*** EXCERPT ***

Tea Party doctrine | PostIndependent.com

Tea Party doctrine

Hal Sundin
Staff Photo |

I recently came across an enlightening recitation of the principal beliefs of the Tea Party movement: (1) eliminate excess taxation, deficit spending, and the national debt; (2) protect the free market; (3) abide by the Constitution; (4) promote civic responsibility; (5) reduce overall size of government; (6) believe in the people; (7) avoid political pitfalls; and (8) maintain local independence.

Although I disagree with some of these, there are others I do agree with — subject to how they are interpreted. And as always, the devil is in the details.

Regarding “eliminate excess taxation, deficit spending, and the national debt,” since I am a fiscal conservative, I share in the concern about these issues, particularly budget deficits that are driving our national debt toward $15 trillion. Between 1980 and 2009, the national debt grew from $700 billion to nearly $8 trillion under the Reagan, Bush I, Clinton and Bush II administrations. Of these administrations, the only one during which there was no net increase in the national debt was Clinton’s.

Cutting taxes while engaged in a military spending race with Russia during the Reagan years raised the national debt by $2 trillion, and during the Bush years, spending on wars in Afghanistan and Iraq and unfunded increases in Medicare costs added another $4 trillion to the debt.

The highest our national debt has been in relation to the Gross Domestic Product was after the Great Depression and World War II, when it reached nearly 109 percent. Under President Obama that relation has increased from 54 percent when he took office to an estimated 80 percent, largely due to responses to the Great Recession, unfunded Medicare costs, and lingering wars, all left over from the previous administration.

Reducing our current $14 trillion debt (nearly $45,000 for every man, woman, and child in the U.S.) can only be done in small bites (likely aided by gradual inflation, as in past decades). But that will require future budget surpluses instead of deficits, and therein lies the problem.

The three largest expenses are Social Security, Medicare, and the military, which total $2 trillion of the $3.6 trillion annual budget. Other essential expenses, such as veterans’ services, interest on the national debt, public health, education, transportation and government operation, add up to another trillion dollars, leaving just $600 billion for all other federal activities. Sure, there is some fat in that number, but to make any significant reduction would require cutting muscle and bone, and would pit representatives against each other, unwilling to give up funding of programs that benefit their constituents. A budget surplus cannot be created without trimming the elephants in the room — Social Security, Medicare, and military spending.

The only other option for a balanced budget is to increase federal income and that, perish the thought, means increasing income taxes. Two factors have conspired to shrink the government’s tax income.

*** INFORMATION PROVIDED ***

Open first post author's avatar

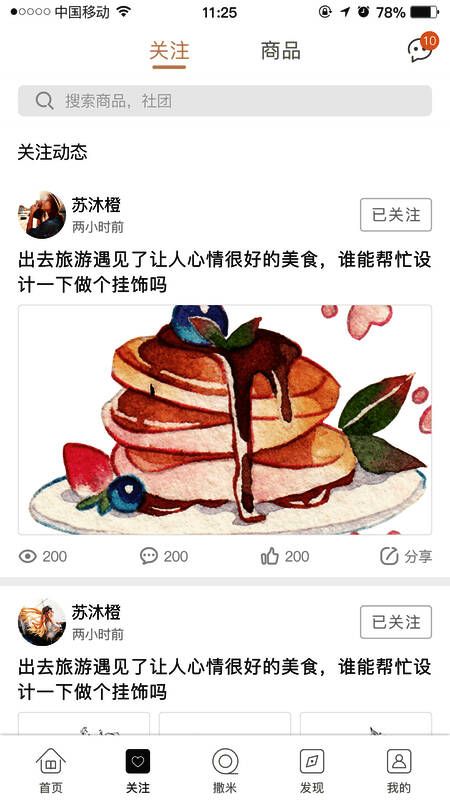42,215
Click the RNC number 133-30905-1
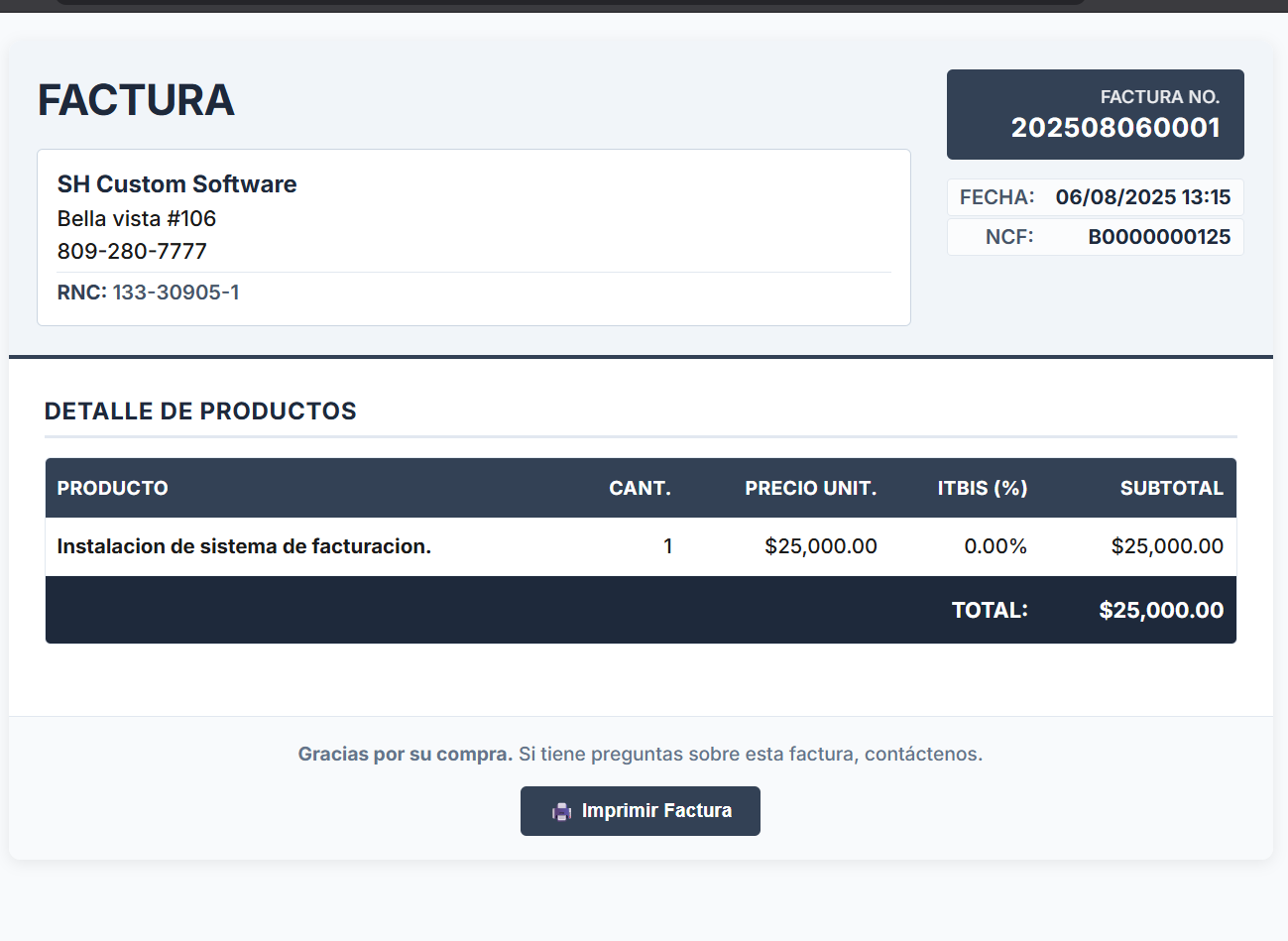 176,293
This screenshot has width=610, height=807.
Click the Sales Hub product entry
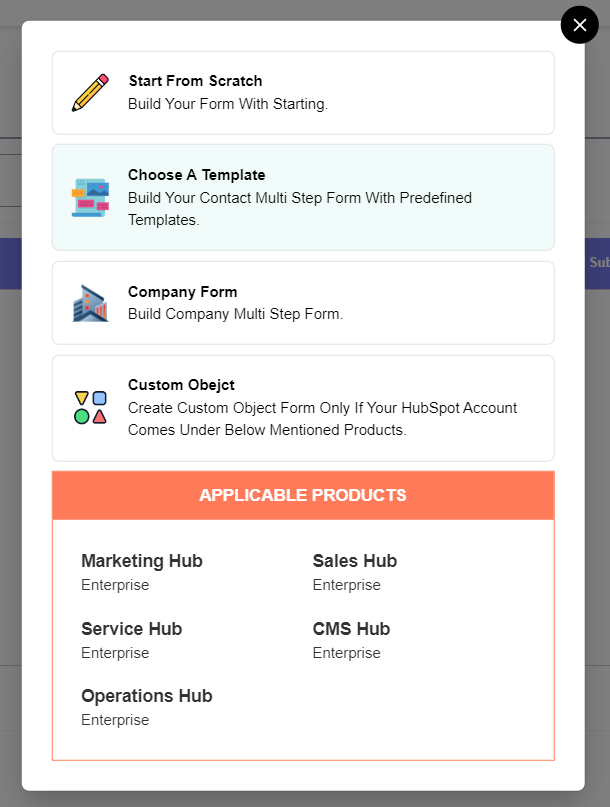click(355, 561)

***

▸ EXERCISE: Substitute "open market" for "free market" in the Tea Party doctrine column, and write out the passage between "Tea Party doctrine |" and "in the details.", inclusive.

▸ ANSWER BELOW:
Tea Party doctrine | PostIndependent.com

Tea Party doctrine

Hal Sundin
Staff Photo |

I recently came across an enlightening recitation of the principal beliefs of the Tea Party movement: (1) eliminate excess taxation, deficit spending, and the national debt; (2) protect the open market; (3) abide by the Constitution; (4) promote civic responsibility; (5) reduce overall size of government; (6) believe in the people; (7) avoid political pitfalls; and (8) maintain local independence.

Although I disagree with some of these, there are others I do agree with — subject to how they are interpreted. And as always, the devil is in the details.